▶ _Exercise_: Write only the number of lines in the entries below that contain the string "dropdown".

▶ _Information supplied_:
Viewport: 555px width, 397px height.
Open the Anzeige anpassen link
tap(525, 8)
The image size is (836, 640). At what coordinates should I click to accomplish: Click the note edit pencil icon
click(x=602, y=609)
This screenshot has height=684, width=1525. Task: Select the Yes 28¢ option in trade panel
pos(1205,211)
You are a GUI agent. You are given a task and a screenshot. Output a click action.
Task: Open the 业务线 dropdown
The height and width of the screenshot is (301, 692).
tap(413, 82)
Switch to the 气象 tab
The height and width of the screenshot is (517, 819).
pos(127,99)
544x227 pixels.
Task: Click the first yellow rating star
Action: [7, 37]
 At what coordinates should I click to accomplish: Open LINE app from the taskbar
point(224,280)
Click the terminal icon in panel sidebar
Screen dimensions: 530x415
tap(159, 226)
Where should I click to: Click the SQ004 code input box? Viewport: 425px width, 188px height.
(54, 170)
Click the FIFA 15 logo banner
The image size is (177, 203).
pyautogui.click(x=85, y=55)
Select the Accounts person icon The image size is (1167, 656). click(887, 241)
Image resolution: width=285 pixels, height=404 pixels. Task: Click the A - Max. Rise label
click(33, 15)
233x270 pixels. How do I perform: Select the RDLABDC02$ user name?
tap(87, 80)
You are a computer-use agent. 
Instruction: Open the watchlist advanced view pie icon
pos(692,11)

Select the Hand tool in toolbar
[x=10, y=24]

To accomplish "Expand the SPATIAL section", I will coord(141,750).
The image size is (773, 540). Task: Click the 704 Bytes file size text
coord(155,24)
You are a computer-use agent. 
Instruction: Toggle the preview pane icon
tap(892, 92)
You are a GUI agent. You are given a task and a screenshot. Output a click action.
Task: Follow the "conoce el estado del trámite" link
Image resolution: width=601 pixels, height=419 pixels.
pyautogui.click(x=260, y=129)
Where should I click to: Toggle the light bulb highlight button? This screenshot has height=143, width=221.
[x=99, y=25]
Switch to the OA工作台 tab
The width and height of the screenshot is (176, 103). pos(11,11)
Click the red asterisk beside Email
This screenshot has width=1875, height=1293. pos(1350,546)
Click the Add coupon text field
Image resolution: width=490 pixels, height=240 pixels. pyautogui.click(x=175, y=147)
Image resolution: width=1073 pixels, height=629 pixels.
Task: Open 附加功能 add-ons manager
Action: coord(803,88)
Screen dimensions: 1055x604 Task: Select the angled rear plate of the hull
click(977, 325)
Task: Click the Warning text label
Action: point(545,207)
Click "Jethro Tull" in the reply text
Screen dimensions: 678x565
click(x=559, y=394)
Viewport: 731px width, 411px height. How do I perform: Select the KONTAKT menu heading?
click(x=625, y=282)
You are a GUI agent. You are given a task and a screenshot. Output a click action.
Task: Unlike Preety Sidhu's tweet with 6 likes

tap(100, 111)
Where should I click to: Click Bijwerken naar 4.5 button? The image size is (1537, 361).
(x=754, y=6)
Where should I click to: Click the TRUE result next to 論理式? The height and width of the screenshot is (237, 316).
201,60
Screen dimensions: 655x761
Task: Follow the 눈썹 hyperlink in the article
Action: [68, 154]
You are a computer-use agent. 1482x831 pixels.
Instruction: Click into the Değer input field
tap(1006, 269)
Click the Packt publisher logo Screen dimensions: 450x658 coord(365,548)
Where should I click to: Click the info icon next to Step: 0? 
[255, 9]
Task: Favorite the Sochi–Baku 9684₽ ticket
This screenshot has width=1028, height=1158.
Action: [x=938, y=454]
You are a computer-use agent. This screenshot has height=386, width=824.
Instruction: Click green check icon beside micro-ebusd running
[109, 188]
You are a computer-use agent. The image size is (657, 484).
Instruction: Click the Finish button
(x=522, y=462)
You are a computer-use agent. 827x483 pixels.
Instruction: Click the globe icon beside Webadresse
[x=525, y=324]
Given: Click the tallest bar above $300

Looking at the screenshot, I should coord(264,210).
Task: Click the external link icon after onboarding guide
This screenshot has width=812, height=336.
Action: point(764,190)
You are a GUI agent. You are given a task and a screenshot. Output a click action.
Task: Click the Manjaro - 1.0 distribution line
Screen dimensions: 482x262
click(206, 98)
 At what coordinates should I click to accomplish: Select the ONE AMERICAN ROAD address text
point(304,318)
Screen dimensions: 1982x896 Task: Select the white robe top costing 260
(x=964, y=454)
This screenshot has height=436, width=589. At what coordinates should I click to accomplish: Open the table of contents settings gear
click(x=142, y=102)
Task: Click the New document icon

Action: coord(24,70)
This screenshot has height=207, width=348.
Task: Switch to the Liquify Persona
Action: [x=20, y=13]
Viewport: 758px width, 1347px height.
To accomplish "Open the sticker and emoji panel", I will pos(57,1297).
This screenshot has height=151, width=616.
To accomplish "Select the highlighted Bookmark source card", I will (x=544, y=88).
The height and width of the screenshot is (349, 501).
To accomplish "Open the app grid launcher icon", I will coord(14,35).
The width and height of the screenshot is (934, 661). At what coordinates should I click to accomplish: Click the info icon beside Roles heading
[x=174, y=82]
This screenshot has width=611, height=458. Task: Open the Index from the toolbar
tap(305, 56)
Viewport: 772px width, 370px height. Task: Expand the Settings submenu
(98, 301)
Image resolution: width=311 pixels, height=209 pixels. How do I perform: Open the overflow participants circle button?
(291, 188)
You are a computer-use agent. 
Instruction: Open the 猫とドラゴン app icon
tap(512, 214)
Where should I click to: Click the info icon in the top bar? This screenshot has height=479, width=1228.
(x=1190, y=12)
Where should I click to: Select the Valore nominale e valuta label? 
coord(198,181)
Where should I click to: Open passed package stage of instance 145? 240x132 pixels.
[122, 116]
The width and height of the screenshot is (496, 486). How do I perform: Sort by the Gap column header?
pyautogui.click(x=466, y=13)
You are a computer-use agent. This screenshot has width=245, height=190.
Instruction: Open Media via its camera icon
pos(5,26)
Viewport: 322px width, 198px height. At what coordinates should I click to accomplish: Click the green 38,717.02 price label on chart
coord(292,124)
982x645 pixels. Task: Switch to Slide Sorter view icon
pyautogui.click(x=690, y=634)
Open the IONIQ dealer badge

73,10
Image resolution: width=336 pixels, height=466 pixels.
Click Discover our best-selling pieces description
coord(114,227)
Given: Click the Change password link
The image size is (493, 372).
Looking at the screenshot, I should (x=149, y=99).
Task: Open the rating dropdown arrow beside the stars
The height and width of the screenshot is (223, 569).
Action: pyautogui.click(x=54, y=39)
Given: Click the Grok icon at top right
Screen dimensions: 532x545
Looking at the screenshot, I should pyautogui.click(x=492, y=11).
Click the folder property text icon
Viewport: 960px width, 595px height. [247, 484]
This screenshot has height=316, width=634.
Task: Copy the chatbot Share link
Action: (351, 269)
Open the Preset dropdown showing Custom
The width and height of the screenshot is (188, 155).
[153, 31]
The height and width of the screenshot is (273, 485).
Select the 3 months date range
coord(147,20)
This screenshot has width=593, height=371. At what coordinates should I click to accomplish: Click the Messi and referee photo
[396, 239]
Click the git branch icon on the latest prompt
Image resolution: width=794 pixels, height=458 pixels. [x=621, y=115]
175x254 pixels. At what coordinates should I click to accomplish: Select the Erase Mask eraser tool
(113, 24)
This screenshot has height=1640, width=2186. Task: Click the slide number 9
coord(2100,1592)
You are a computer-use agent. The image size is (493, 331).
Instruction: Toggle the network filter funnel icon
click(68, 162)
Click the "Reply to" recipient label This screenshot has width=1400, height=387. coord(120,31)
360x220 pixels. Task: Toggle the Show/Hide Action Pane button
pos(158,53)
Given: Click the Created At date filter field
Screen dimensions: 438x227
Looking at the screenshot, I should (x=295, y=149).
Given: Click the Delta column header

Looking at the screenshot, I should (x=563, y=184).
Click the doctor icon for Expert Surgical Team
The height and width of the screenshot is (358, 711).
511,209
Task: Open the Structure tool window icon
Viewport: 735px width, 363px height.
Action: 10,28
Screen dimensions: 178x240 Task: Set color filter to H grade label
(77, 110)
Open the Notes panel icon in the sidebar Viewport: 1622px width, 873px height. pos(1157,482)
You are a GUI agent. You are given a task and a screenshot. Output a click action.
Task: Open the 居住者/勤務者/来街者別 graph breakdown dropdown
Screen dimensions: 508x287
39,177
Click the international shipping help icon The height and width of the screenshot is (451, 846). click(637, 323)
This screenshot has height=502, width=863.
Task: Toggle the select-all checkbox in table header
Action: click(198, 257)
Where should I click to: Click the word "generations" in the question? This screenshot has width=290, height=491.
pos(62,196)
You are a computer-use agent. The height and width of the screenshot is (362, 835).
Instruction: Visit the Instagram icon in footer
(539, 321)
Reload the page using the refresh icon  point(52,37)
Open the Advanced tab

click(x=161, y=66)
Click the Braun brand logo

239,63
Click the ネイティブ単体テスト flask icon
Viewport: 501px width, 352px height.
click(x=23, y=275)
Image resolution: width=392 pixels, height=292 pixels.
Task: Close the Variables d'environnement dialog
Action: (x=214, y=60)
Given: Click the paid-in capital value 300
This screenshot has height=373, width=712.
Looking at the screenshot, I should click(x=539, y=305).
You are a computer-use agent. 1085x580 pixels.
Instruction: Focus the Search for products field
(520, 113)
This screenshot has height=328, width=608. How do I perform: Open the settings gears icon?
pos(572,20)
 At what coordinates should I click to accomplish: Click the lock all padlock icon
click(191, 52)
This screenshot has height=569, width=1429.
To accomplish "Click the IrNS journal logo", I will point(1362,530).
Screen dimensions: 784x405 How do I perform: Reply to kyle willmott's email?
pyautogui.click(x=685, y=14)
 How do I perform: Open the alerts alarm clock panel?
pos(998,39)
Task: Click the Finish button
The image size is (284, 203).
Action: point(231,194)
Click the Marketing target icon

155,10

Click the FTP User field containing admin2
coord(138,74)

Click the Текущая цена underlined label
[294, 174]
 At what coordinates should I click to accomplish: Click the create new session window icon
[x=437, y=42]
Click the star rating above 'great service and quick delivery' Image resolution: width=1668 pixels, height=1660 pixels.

▶ _Response below_: 4